What is being asked:
Scan the entries below for the word "computer" and copy every line in which it occurs.

= Beginning of Section =

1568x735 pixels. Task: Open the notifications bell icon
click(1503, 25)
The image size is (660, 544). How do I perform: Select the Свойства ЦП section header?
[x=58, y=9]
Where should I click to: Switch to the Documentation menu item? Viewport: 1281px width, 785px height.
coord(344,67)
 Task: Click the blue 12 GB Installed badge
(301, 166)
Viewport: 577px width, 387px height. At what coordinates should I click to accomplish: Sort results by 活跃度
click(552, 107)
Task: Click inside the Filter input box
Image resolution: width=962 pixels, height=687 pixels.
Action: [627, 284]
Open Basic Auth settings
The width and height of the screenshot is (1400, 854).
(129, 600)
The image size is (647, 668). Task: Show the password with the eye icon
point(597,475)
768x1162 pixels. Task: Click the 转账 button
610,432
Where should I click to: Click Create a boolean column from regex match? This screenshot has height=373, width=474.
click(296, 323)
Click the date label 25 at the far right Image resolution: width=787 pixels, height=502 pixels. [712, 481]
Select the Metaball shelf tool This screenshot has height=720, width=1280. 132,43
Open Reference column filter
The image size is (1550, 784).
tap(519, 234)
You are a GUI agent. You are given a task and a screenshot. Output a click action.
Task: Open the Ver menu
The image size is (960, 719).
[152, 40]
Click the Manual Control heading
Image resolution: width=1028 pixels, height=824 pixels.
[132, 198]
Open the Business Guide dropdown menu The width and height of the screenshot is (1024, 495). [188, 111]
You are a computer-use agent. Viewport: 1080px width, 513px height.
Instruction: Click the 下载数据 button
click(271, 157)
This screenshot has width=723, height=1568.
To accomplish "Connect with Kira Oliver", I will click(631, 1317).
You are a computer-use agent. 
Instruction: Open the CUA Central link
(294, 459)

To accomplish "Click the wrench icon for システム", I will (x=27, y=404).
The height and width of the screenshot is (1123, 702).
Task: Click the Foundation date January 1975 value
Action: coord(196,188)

= End of Section =

Exercise result:
You are a computer-use agent. Viewport: 1080px width, 513px height.
You are a computer-use agent. 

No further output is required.